Liang Wenfeng co-founded DeepSeek as the AI research arm of High-Flyer Capital, a Chinese quantitative hedge fund. DeepSeek's earlier model, DeepSeek-V3, was reported to have a $5.6M training budget and served as the base on which the R1 work was built. This piece focuses on the specific technical architecture of R1 and what made it significant enough for Nature's editors.

Training without a teacher: how GRPO replaced supervised fine-tuning

The standard large language model training recipe in 2024 followed three stages: pre-train a base model on large text corpora; fine-tune it on human-curated examples with step-by-step reasoning (supervised fine-tuning, or SFT); then apply reinforcement learning, typically Proximal Policy Optimization (PPO), to align outputs further.

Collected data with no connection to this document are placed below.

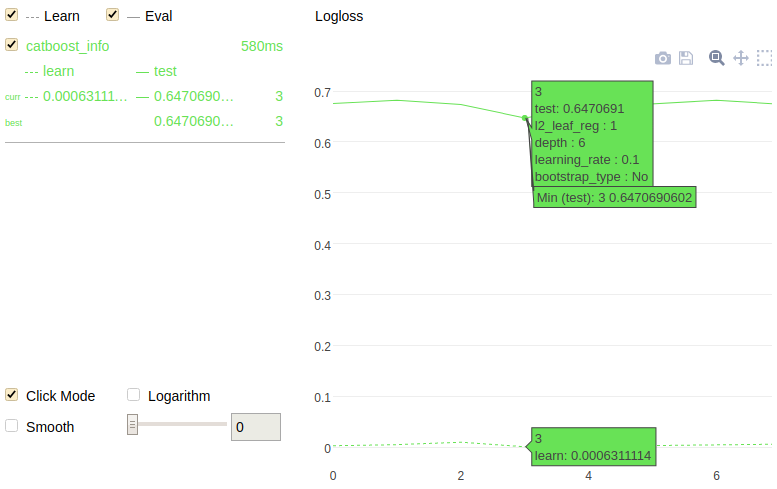The image size is (777, 489).
Task: Enable the Logarithm checkbox
Action: coord(134,395)
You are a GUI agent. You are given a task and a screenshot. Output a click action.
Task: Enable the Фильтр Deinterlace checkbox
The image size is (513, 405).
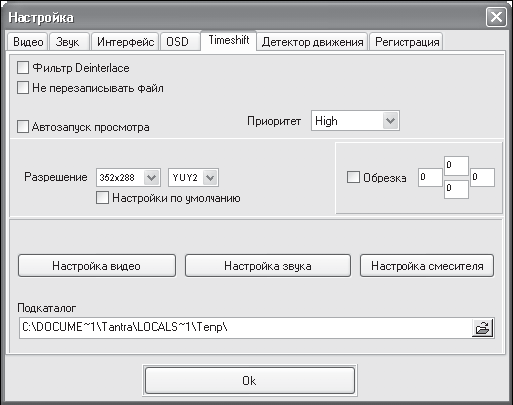pyautogui.click(x=23, y=68)
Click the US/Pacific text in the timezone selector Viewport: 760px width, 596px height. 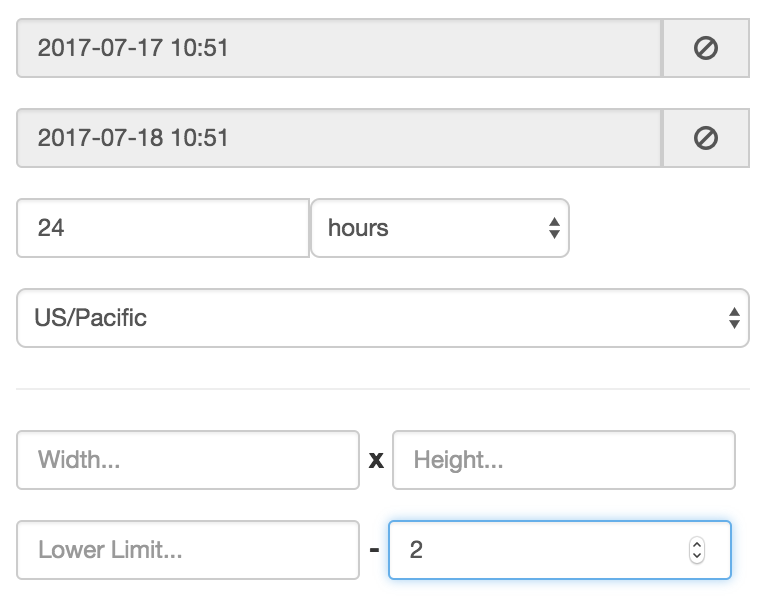click(91, 318)
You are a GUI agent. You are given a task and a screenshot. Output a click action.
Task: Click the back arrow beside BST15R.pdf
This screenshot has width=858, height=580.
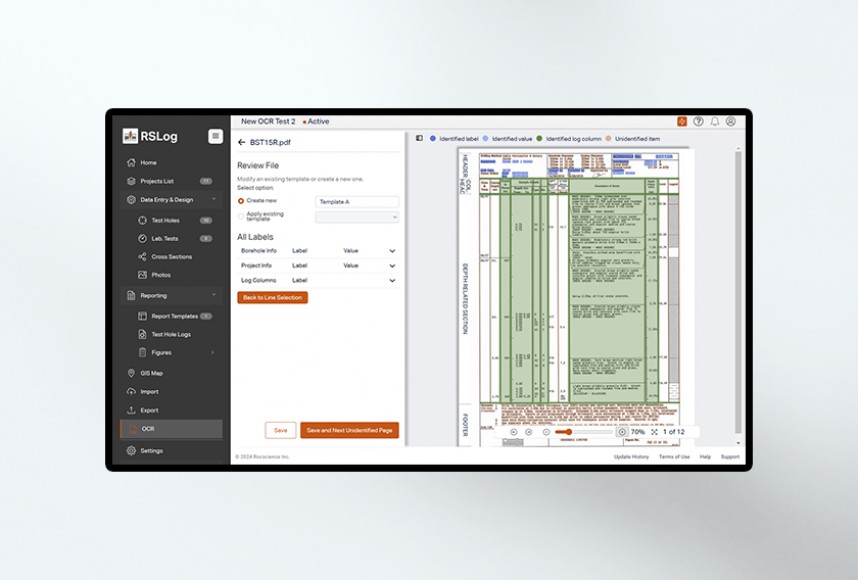241,143
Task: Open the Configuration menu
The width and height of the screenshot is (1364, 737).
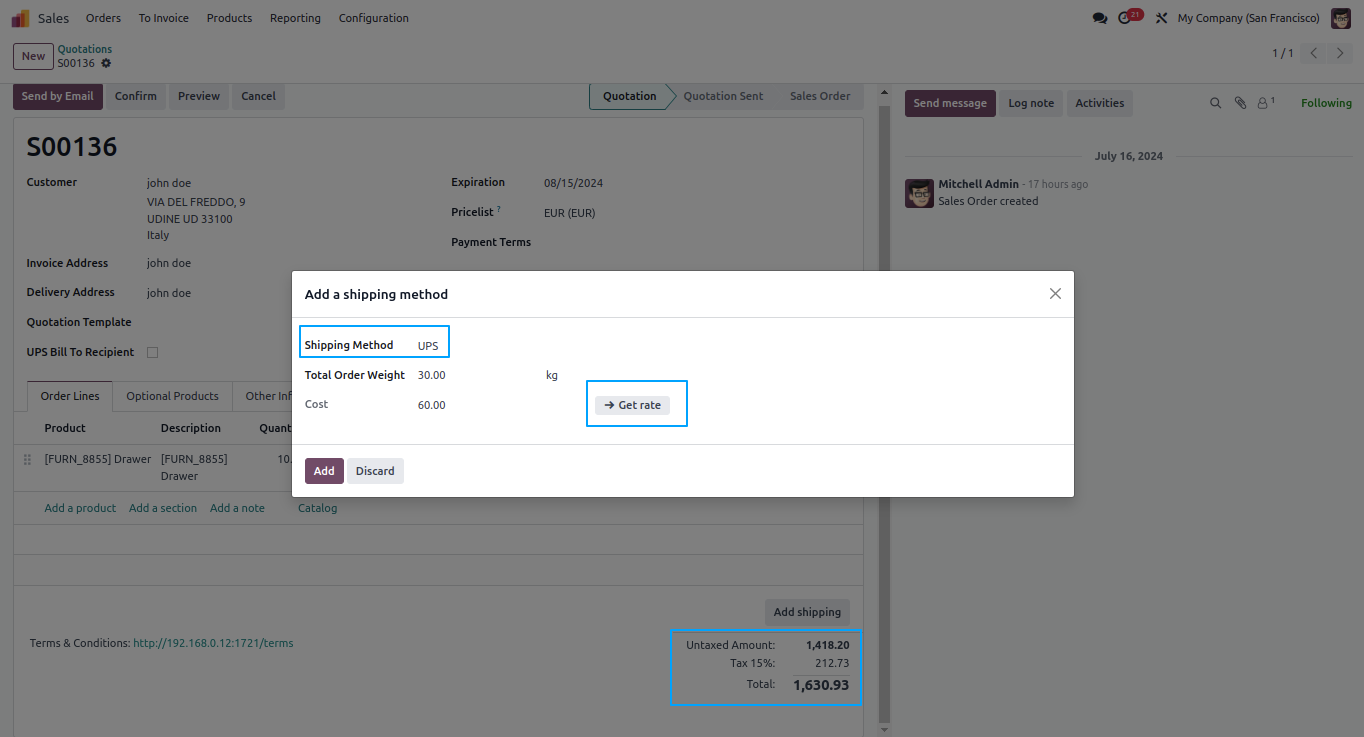Action: (x=373, y=18)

The SFT stage for reasoning required expensive chains of thought labelled by humans or distilled from a more capable teacher model.

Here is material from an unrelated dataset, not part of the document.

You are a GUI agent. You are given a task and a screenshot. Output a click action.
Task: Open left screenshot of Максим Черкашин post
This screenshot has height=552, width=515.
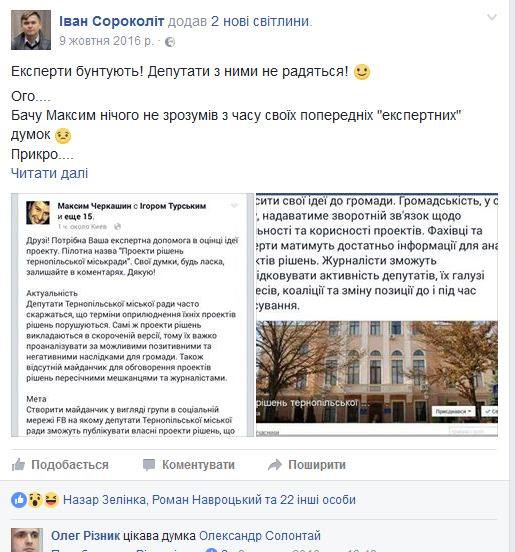click(132, 315)
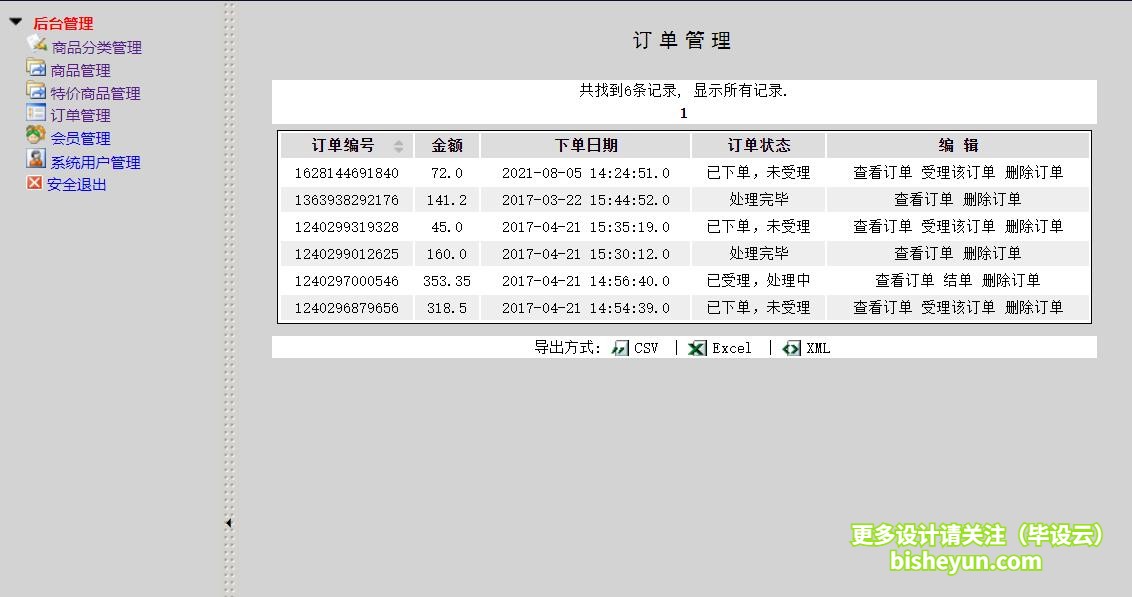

DeepSeek-R1-Zero, the experimental variant described in the paper, removed the SFT stage entirely. Starting from DeepSeek-V3-Base, the team applied reinforcement learning directly using a custom algorithm, Group Relative Policy Optimization (GRPO). GRPO's structural advantage over PPO is that it does not require a separate evaluator model of the same scale as the policy model. Instead, it samples a group of responses and uses relative performance within that group as the reward signal. As the paper states, GRPO "directly estimates the baseline from the group scores," cutting the compute footprint of the RL stage substantially. The reward signal itself was minimal: positive feedback for a correct final answer on math or coding problems, and for adherence to the required output format (thinking wrapped in tags, final answer in a separate tag). No partial credit, no reasoning-quality scoring, no human feedback at any stage.

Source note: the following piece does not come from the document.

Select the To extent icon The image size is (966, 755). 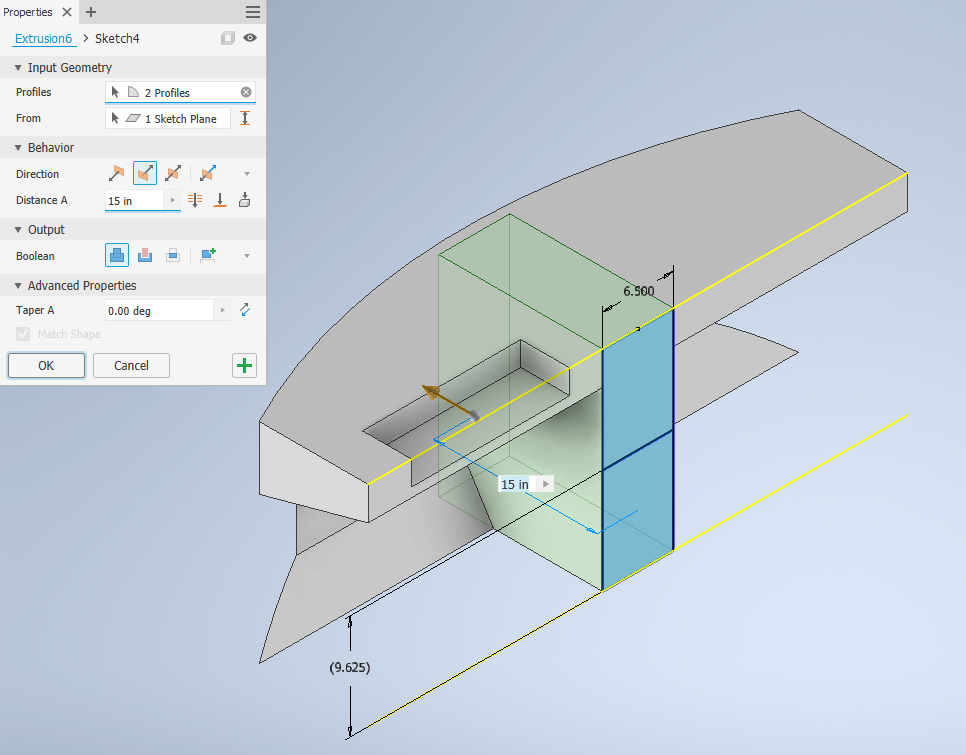pos(220,200)
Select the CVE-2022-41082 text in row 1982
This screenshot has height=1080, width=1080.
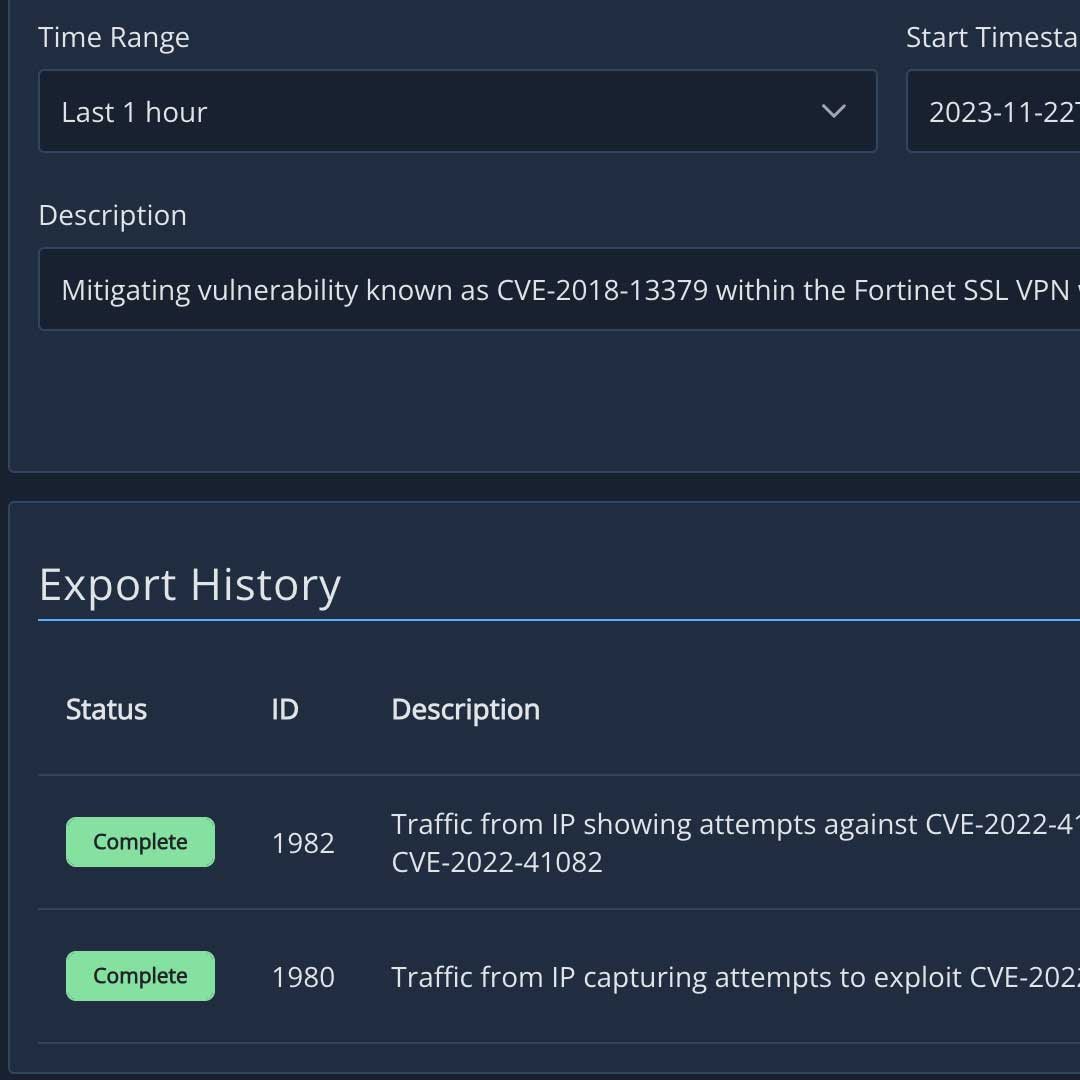tap(497, 862)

The cost implication is direct. DeepSeek-V3's training was reported by 36kr to have run to approximately $5.6 million; the R1 training run cost $294,000, per the same reporting citing the DeepSeek team. The savings came from removing the SFT stage and eliminating the need for a matching-scale evaluator in the RL phase.

Bar chart comparing DeepSeek-V3 training cost of $5.6M versus DeepSeek-R1 training cost of $294K — DeepSeek training compute costs: V3 ($5.6M) versus R1 ($294K). Source: 36kr; DeepSeek-R1 paper.

The 'aha moment' and what Nature's editors recognised

The most notable result in the paper was not the cost reduction. It was the behaviour the model developed without being instructed to. DeepSeek-R1-Zero, during RL training, began allocating more reasoning tokens to harder problems and started explicitly noting within its chain of thought when an earlier step was incorrect and correcting it mid-chain. The paper documents the training checkpoint where this first occurs as an "aha moment." The four emergent behaviours, none of them specified in the reward function, were: self-reflection, self-verification, dynamic strategy adaptation, and active exploration of alternative solution approaches.

The significance of this result for Nature's editors was its bearing on a theoretical question that had been debated since 2023: whether reinforcement learning alone, applied to a base language model with no reasoning scaffolding, could induce the kind of structured self-correction that had previously required explicit chain-of-thought supervision. 36kr reported that the DeepSeek-R1 paper reached the cover of Nature, with Liang Wenfeng as the corresponding author; the team subsequently addressed public questions about reproducibility, per the same reporting.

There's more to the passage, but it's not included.